§ **What you need to do**
**A)** Answer these questions from the text on segmenting and characterizing abrasive chips, one line each.
(i) Which gray value did pixels have to exceed to count as abrasive chips?
(ii) In what color were the segmented chip pixels marked?
(iii) Which three shape parameters are listed for describing the chips?
**B)** Continue the text on segmenting and characterizing abrasive chips, starting after its last line.

§ **Document section**
►

The primary objective of this step was to segment the chips from the reconstructed volume, specifically to separate them from the embedding resin and acquire individual chip images. Following the reconstruction, two predominant phases were discernible (Fig. 4a): the gray phase, representing the embedded resin with the polymer matrix in dark gray and additives in light gray, and the white phase, denoting the abrasive chips. Due to the distinct contrast between the gray and white phases, the chips could be easily separated by applying a threshold of gray value. All pixels with a gray value above 15.500 (gray value above the peak of the resin) are defined as abrasive chips. The results were verified visually and consequently; the segmented pixels representing the chips were marked in blue in the image, as illustrated in Fig. 4b. Afterwards, the chips were extracted from the gray phase (the embedded resin), as shown in Fig. 4c. This segmentation process was applied to the entire stack of reconstructed volume images, resulting in a volume exclusively containing the segmented pixels and the chips, respectively. The complete set of segmented pixels provided a visual representation of the individual chip geometries. The acquired image data underwent processing and analysis using Avizo software (version 2019.3, Thermo Fisher Scientific, Waltham, USA).

Fig. 4
figure 4

Cross-sectional images of a the reconstructed volume containing the chips b marked in blue and c after being extracted from the matrix

2.4 Characterization of geometric features: size and shape

In this step, geometric features of single chips were measured and statistically characterized based on the determined chip quantity in the reconstructed volume. The following parameters were adapted to describe the geometric features of chips, including the size parameters: equivalent diameter \({D}_{eq}\), Length3d, Width3d, Breadth3d (Fig. 5), and the shape parameters: FeretShape3d, Sphericity Ψ, and integral of mean curvature M. Brief explanations of each parameter are given as follows [49,50,51,52]:

  • Equivalent diameter \({D}_{eq}\)

◄

§ **Given data**
►

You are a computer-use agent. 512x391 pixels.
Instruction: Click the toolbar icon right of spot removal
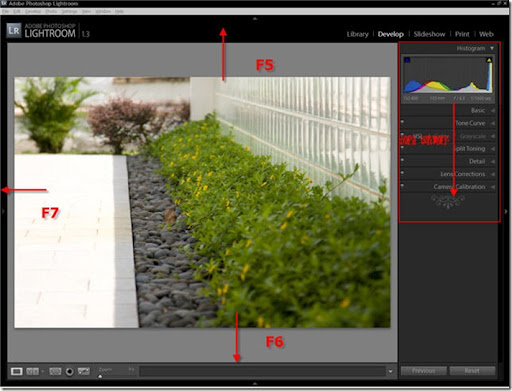tap(84, 371)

◄

§ **Answers in order**
**A)**
(i) 15.500
(ii) Blue
(iii) FeretShape3d, Sphericity Ψ, and integral of mean curvature M

**B)**
Fig. 5
figure 5

Definition of the parameters: Length3d, Width3d, and Breadth3d of an object

\({D}_{eq}\) is the equivalent diameter of the sphere, having the identical volume of the investigated chip. \({D}_{eq}\) can be calculated using the following equation:

$${D}_{eq}=2\times \sqrt[3]{\frac{3V}{4\pi }}$$
(1)

\(V\) is the volume of the investigated object.

  • Length3d and Width3d

Length3d and Width3d represent the maximum and the minimum of the object’s Feret diameters. Feret diameter is defined as the distance between the two parallel planes restricting the object perpendicular to a specific direction.

  • Breadth3d

Breadth3d is the largest distance between two parallel lines touching the object without intersecting it, lying in a plane orthogonal to the maximum 3D Feret diameter.

  • FeretShape3d

The Feret shape factor, i.e., FeretShape3d, is defined as D/d, where d is the minimum Feret diameter and D is the maximum Feret diameter. This factor is an aspect ratio between two perpendicular dimensions, stating how the measured object varies.

  • Sphericity \(\Psi\)

Sphericity \(\Psi\) measures the roundness of an object, and it can be calculated using the following equation:

$$\Psi =\frac{{\pi }^{{~}^{1}\!\left/ \!{~}_{3}\right.}{(6V)}^{{~}^{2}\!\left/ \!{~}_{3}\right.}}{A}$$
(2)

\(V\) is the volume, and \(A\) is the surface area of the investigated chip. Sphericity \(\Psi\) has a value between 0 and 1. The object is a sphere when Sphericity \(\Psi\) equals to 1; meanwhile, a non-spherical object always has sphericity less than 1. As the sphericity is approaching 0, the objects are becoming more irregularly shaped. Sphericity values of some common objects are given in Table 2.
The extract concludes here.